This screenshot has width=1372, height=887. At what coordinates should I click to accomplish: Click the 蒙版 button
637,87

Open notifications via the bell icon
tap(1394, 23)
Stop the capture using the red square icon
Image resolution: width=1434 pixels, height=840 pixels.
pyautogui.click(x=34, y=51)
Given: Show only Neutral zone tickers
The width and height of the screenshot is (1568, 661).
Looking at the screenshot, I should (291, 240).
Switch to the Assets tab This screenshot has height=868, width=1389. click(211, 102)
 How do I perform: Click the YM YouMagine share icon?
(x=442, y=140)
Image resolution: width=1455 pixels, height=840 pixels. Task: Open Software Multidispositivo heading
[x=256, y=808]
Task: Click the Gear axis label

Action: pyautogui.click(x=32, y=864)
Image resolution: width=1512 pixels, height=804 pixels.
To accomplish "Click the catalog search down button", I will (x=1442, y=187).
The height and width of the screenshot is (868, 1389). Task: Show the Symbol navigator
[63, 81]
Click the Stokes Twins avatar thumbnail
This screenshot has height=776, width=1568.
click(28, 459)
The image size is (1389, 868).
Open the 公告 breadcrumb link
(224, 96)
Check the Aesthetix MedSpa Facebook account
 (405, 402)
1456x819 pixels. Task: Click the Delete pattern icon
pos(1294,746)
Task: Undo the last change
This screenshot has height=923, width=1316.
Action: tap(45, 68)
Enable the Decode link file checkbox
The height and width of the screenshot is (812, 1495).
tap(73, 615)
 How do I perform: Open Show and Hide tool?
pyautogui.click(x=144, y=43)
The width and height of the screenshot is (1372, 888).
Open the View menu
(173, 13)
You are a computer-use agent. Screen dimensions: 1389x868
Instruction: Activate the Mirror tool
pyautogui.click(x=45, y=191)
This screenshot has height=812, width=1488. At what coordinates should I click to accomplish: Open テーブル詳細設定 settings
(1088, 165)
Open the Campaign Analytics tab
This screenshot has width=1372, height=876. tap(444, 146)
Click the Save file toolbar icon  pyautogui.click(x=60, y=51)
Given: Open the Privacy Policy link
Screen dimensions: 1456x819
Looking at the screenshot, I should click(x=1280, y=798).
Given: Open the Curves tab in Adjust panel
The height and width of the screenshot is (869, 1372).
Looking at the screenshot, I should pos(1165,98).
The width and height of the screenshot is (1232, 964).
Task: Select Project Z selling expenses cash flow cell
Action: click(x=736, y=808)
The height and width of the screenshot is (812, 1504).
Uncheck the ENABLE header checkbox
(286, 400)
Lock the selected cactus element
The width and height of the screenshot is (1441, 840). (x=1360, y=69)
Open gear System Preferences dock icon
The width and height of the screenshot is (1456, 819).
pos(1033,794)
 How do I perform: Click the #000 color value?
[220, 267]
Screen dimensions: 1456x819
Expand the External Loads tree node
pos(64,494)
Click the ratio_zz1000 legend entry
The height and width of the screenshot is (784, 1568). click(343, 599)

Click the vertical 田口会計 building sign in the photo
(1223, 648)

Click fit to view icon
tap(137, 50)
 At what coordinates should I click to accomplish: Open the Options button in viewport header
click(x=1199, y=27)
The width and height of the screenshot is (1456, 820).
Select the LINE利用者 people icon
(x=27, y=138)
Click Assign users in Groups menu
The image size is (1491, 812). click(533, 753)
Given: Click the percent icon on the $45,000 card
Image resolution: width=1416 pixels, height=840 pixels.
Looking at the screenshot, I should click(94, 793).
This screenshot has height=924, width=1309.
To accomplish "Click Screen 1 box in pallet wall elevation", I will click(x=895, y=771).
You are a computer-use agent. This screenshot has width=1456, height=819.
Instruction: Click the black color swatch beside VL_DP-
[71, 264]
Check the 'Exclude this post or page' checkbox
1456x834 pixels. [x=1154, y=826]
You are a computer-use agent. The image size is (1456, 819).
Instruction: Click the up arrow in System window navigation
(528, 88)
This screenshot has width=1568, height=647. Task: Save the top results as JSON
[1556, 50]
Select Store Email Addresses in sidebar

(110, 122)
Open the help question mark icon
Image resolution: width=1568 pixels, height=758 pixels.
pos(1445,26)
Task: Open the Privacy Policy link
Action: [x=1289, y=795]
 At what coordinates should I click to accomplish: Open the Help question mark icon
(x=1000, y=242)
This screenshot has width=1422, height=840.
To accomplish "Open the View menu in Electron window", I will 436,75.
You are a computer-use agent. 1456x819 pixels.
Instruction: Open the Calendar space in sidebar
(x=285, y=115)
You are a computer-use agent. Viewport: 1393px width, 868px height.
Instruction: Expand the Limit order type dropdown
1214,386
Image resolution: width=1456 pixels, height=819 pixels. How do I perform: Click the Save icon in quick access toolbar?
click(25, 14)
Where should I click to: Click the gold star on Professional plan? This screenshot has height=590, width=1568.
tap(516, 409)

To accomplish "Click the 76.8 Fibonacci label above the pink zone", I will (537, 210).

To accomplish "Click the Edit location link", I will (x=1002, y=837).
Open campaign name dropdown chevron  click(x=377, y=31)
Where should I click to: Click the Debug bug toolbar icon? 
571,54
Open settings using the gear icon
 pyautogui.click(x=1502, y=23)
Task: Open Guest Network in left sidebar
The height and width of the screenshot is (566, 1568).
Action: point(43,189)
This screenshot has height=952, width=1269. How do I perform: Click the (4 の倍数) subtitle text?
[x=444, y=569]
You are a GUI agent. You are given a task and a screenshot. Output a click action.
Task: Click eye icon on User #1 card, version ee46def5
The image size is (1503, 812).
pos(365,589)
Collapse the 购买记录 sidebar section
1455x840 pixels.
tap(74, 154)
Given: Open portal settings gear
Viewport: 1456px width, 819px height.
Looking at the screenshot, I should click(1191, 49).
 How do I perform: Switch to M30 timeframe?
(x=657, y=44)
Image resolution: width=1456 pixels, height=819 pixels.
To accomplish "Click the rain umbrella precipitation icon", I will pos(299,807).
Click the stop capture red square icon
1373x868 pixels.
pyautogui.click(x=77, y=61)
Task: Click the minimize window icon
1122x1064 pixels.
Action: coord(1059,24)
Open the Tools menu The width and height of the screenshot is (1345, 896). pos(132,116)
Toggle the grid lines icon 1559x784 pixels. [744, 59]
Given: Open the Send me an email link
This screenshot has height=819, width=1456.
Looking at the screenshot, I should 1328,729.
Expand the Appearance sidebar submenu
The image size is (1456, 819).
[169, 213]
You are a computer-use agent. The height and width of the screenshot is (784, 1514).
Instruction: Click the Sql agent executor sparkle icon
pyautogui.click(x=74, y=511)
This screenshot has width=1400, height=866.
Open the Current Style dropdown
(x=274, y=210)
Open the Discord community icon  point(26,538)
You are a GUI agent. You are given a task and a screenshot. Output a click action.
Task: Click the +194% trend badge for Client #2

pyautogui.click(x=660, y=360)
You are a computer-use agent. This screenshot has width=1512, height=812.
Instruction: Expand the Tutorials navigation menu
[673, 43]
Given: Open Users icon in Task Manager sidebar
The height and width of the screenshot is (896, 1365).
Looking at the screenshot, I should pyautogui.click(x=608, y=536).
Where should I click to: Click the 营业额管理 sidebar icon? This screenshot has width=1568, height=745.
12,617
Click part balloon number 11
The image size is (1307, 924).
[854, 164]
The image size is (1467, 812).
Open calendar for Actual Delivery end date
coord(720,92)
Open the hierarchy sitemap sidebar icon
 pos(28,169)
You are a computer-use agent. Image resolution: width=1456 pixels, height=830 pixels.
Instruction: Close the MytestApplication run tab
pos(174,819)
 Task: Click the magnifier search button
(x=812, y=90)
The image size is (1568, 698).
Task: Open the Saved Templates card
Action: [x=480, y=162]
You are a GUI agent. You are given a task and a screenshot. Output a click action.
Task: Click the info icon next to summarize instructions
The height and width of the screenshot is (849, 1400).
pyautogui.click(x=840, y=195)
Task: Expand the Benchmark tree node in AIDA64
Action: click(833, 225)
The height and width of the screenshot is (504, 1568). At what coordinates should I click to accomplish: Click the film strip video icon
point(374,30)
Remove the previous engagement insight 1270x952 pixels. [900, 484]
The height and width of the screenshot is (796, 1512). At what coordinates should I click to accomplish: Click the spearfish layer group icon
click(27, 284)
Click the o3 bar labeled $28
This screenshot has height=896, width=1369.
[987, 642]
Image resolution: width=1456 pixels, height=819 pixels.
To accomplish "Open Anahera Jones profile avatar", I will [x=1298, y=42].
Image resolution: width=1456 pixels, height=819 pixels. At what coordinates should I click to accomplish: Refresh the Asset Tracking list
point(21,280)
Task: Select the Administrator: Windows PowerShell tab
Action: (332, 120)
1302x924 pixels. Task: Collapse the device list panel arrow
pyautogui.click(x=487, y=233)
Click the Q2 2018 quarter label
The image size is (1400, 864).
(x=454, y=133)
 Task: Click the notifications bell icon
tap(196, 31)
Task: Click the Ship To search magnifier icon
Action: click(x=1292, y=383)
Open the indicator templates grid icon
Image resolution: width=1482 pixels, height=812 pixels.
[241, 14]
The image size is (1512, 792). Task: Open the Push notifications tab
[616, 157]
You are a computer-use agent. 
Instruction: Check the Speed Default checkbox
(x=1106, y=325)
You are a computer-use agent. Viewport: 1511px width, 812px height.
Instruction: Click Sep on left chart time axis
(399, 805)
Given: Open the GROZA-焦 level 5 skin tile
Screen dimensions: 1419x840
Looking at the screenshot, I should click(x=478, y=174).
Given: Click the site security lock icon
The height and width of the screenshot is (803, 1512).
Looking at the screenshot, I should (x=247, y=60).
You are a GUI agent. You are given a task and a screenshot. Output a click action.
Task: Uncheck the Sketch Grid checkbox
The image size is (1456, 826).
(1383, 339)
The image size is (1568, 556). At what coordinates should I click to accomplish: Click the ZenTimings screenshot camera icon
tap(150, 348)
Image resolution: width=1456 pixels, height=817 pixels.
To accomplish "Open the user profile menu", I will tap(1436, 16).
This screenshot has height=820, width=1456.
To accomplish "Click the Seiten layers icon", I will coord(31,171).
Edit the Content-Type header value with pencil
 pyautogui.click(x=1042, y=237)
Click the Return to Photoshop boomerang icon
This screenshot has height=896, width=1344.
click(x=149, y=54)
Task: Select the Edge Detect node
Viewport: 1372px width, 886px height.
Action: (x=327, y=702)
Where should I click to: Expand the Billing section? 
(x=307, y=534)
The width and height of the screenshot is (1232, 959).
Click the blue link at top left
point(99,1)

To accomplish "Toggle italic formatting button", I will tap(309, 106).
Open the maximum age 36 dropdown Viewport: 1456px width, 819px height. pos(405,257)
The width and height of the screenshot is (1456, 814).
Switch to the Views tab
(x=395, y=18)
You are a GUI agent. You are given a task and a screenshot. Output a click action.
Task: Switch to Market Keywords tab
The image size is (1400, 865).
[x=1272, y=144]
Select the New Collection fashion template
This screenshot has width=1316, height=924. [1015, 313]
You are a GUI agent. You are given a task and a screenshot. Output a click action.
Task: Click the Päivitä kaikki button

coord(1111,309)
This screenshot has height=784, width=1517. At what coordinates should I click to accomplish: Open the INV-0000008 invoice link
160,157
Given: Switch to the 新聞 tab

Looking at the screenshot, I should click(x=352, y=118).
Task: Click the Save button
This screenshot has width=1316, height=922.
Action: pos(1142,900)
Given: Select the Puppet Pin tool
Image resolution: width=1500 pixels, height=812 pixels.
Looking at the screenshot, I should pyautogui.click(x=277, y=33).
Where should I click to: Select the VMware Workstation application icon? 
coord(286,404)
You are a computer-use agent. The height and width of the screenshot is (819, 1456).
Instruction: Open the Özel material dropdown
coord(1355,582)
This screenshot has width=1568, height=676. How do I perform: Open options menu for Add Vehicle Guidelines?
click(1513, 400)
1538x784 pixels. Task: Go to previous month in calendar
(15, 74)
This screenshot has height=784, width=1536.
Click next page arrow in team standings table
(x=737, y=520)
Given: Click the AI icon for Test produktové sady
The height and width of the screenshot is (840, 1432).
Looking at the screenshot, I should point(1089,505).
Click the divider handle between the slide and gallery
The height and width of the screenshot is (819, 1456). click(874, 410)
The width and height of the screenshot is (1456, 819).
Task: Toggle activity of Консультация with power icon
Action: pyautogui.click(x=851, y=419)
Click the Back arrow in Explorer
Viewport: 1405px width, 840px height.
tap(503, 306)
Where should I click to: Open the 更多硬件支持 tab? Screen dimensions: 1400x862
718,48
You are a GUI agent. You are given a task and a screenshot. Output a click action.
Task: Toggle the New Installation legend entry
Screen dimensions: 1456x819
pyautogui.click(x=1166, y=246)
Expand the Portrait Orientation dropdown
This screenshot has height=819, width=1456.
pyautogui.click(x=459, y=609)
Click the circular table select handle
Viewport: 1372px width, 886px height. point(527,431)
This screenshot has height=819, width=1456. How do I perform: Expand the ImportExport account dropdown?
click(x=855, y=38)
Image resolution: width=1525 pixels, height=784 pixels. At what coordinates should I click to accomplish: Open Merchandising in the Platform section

* WORK TASK
Please transcribe the material line by line, exactly, from its opening line through the line that contains "Switch to the Assets".

* ANSWER SPACE
This screenshot has width=1372, height=887. At what coordinates should I click to accomplish: Click the 蒙版 button
637,87

Open notifications via the bell icon
tap(1394, 23)
Stop the capture using the red square icon
Image resolution: width=1434 pixels, height=840 pixels.
pyautogui.click(x=34, y=51)
Given: Show only Neutral zone tickers
The width and height of the screenshot is (1568, 661).
Looking at the screenshot, I should (291, 240).
Switch to the Assets tab This screenshot has height=868, width=1389. click(211, 102)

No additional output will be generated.